Experimenting and testing theories is what separates experts from the pretenders. You need to be highly skeptical of any new concept unless you can see solid proof or you can test it yourself. I’ve witnessed many interesting ideas and concepts unearthed, not because of deep research or deduction, but by observation and trial and error. It’s important to have a receptive mind. Try to avoid these mistakes when you are doing your SEO experiments and I am sure you will become a stellar SEO expert in no time!
Jez
March 7, 2008 at 4:24 pm
Hi Hamlet, Nice to see your posting again! An interesting experiment. I really enjoyed reading the posts on link building strategies you linked to yesterday. Regards your method for determining crawl rates, do you ever run into problems with Google captha? I had the same thing with Davids competitors ;-)
Hamlet Batista
March 7, 2008 at 4:51 pm
Hi Jez, I am glad to see that I didn't lose my loyal readers!
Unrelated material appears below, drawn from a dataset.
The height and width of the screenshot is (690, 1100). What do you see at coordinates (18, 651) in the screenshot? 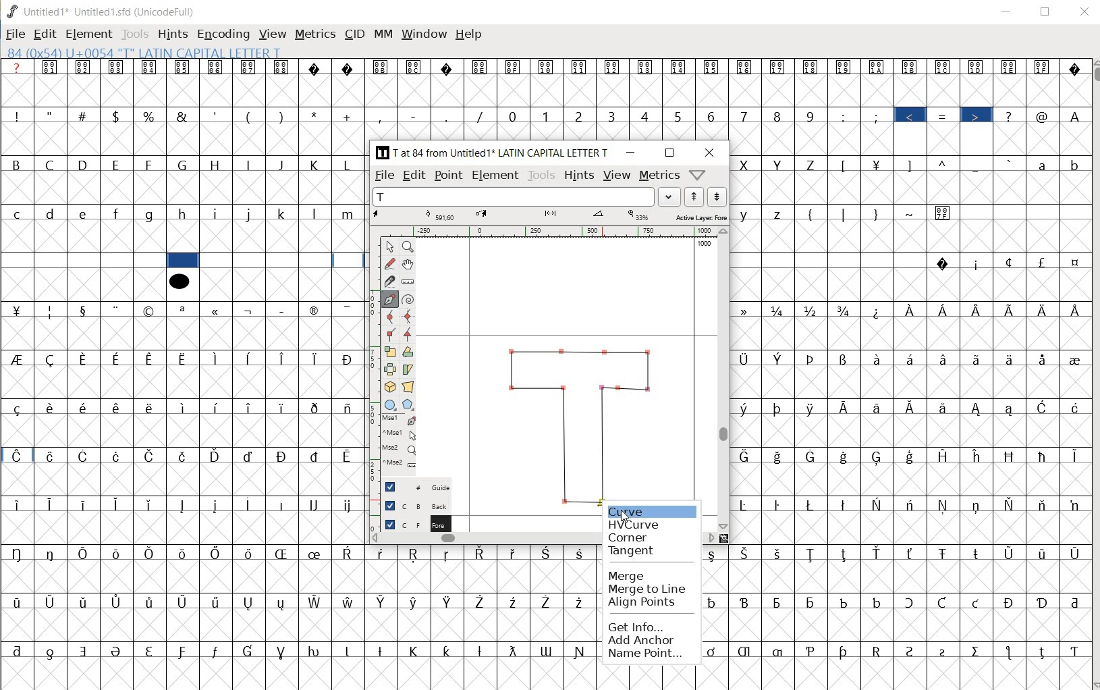
I see `Symbol` at bounding box center [18, 651].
I don't know if you knew that, but Google captcha has been broken too. I recommend you put random delays between your requests to avoid the captcha if you need to send the automated queries. I read on their documentation that you can ask them for permission so I will research their requirements for that.
Jez
March 7, 2008 at 5:30 pm
Yes I read that a Russian team claimed to have broken it. I also read that you can scrape Google Accessible Search to avoid the captcha. Can you do this kind of thing with your API key?
Hamlet Batista
March 8, 2008 at 5:37 am
Jez - You are definitely committed to do black hat stuff :-) I prefer not to encourage black hat tactics. Please drop me an email so we can chat.
Andy Beard
March 8, 2008 at 2:00 pm
Just a thought, how were the cookies being set? Hmm Google captcha... I have played around a little using Google Docs with their various tools for importing data from the web, including SERPs They actually give an example of using it with Google.co.uk to grab the links. For some reason the Xpath I tried using would work great with various Xpath tools, but Google Docs was coming up with errors. If someone is a slightly more competent programmer, they might find Google Docs a useful backdoor
Hamlet Batista
March 9, 2008 at 4:24 am
<blockquote>Just a thought, how were the cookies being set?</blockquote> Andy - You got me :-) In reality I did not perform the tests on this site. I performed them on one of my money making sites. The cookies are being set by our affiliate tracking system. I will rerun the test and I appreciate if you can do the same. Google Docs? interesting ...
Gab Goldenberg
March 10, 2008 at 7:23 pm
Whooooosh... The sound of the tecnical stuff flying over my head. That said, I like your tying the scientific method to SEO :). Something I also loved about high school science!
Kristina
March 17, 2008 at 2:40 am
That is interesting because i read that Google does not like cookies. However, like you said, things are evolving all the time. This can be viewed as a good or bad thing.
Hamlet Batista
March 17, 2008 at 5:11 pm
Gab - You know I can't help it. I need to write some technical stuff every once in a while :-) Kristina - thanks for your comment.
freebingo
May 19, 2008 at 11:49 pm
Seriously, I can never truly understand the function of cookie. Why is it even called a cookie?